» Verilen metin
.....

Hatay benim şahsi davamdır diyen Mustafa Kemal Atatürk, Mareşal üniformasıyla Adana ve Mersin’e bir ziyaret gerçekleştirmiş hem hakkında çıkan hasta söylentilerine cevap hem de Fransızlara gözdağı vermek üzere Hatay sınırına asker kaydırılmış ve Türkiye’nin kararlılığı bir kez daha gösterilmiştir. Ardından 7 Eylül 1938’de Hatay Devleti kurulmuş ve 29 Haziran 1939 yılında ise Anavatan’a katılmıştır. Tarih boyunca Hatay’ı kendi haritalarında gösteren Suriye, Türkiye’yi burada işgalci ülke konumunda görmekte ve bu yüzdende Asi nehrinin kullanımını tartışmaya dahi açmamaktadır.

Ortadoğu coğrafi önemi itibariyle dünyanın kalbi diyebileceğimiz bir konumda olmasının yanı sıra ‘kara altın’ olarak tabir edilen dünya petrol rezervinin %60’ından fazlasına sahiptir ancak Ortadoğu dünyanın su kaynakları bakımından en fakir bölgelerindendir. Bu yüzden Ortadoğu da suyun önemi günümüzde petrol kadar önemlidir. Ortadoğu’ya su veren beş temel kaynak: Nil, Şeria, Asi, Fırat ve Dicle nehirleridir.

.....

» İstenen iş
Verilen metinde "Ortadoğu coğrafi önemi" sözlerinden "ve Dicle nehirleridir." sözlerine kadar uzanan her şeyi birebir kopyalar mısın? Aşağıdaki listenin verilen metinle hiçbir ilgisi yoktur.

» Veri satırları
.....

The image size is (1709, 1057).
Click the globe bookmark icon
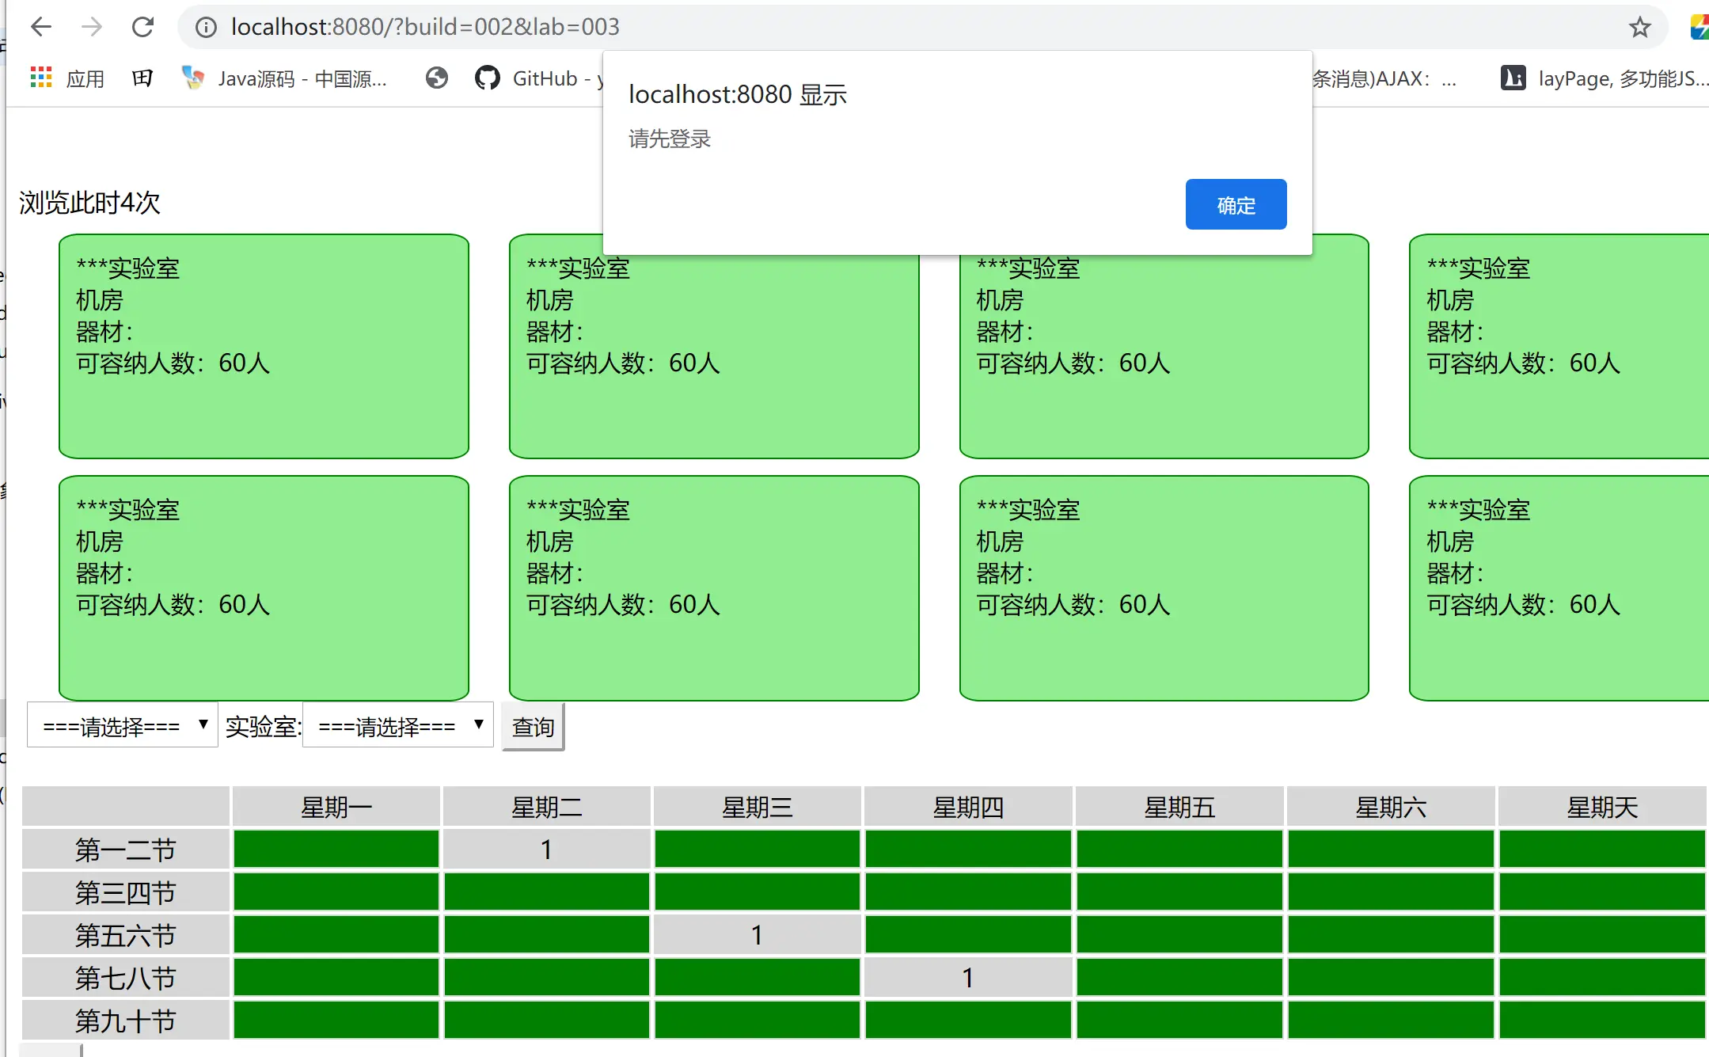click(436, 78)

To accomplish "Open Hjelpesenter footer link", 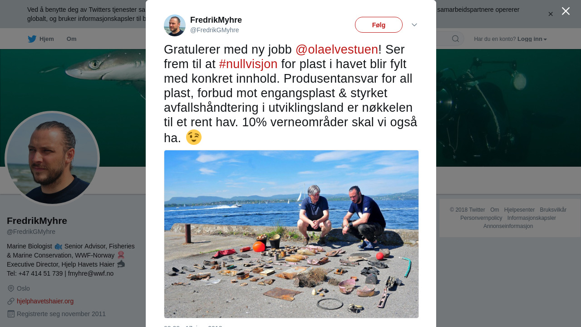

.....

» Çözüm
Ortadoğu coğrafi önemi itibariyle dünyanın kalbi diyebileceğimiz bir konumda olmasının yanı sıra ‘kara altın’ olarak tabir edilen dünya petrol rezervinin %60’ından fazlasına sahiptir ancak Ortadoğu dünyanın su kaynakları bakımından en fakir bölgelerindendir. Bu yüzden Ortadoğu da suyun önemi günümüzde petrol kadar önemlidir. Ortadoğu’ya su veren beş temel kaynak: Nil, Şeria, Asi, Fırat ve Dicle nehirleridir.